Con ellos sólo queda un 22 por ciento de productos que actualmente están siendo discutidos para armonizarlos. Según Herrera existen 6,565 rubros o productos de los cuales 5,021 forman la primera parte del sistema arancelario centroamericano y son los que están con una armonización arancelaria, es decir que se cobra el mismo porcentaje de introducción desde Guatemala hasta Costa Rica.
La segunda parte que representa el 22 por ciento, son los rubros que están uniformando, los cuales forman un total de 1,435. La tercera parte la conforman los aranceles nacionales que son los que cada país tiene para los productos más sensibles y que en cada país tienen un tratamiento especial. De éstos Nicaragua tiene 109 rubros.
Herrera dijo que con la implementación de acuerdos comerciales, la armonización arancelaria permite que la región centroamericana pueda presentarse como un bloque económico común.
Explicó que sin embargo que hay tres tipos de aranceles de importación, los cuales están divididos en los productos que no se hacen en Centroamérica, los que se producen en la región y los terminados.
Los insumos, materias primas, bienes intermedios y de capital que no se producen en Centroamérica, tienen cero por ciento de arancel. Es decir no se les cobra ni un solo centavo en su introducción.
Los insumos y materia prima producidos en Centroamérica tienen un arancel de protección del cinco por ciento en cada país. Y los bienes intermedios y de capital producidos en la región tienen un arancel de protección del 10 por ciento.
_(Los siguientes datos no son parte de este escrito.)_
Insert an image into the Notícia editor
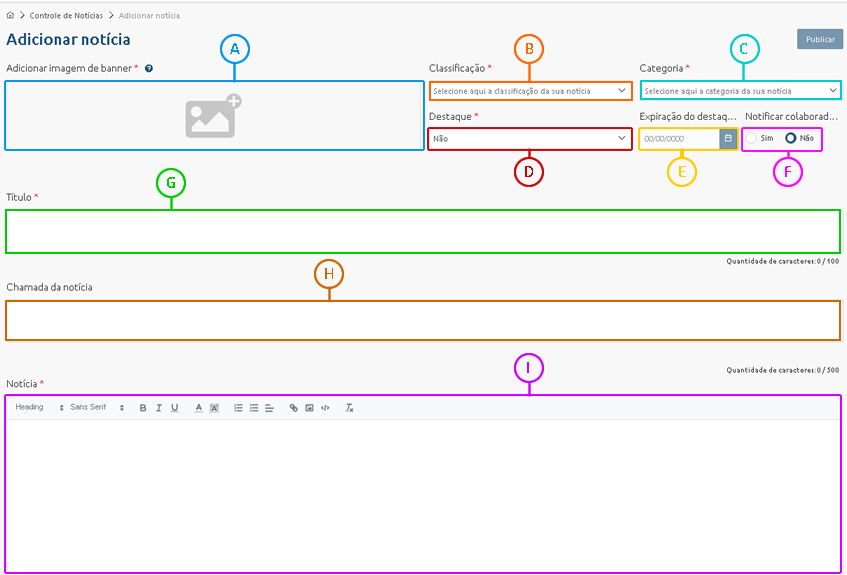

Sin embargo los bienes finales tienen un arancel de protección del 15 por ciento, pero éste está en dependencia de la sensibilidad que tenga cada producto en el país donde se introducen, por lo que también se puede aplicar un arancel que supere el 20 por ciento como en el caso de las carnes, leche, granos básicos, bebidas, licores, embutidos y el azúcar.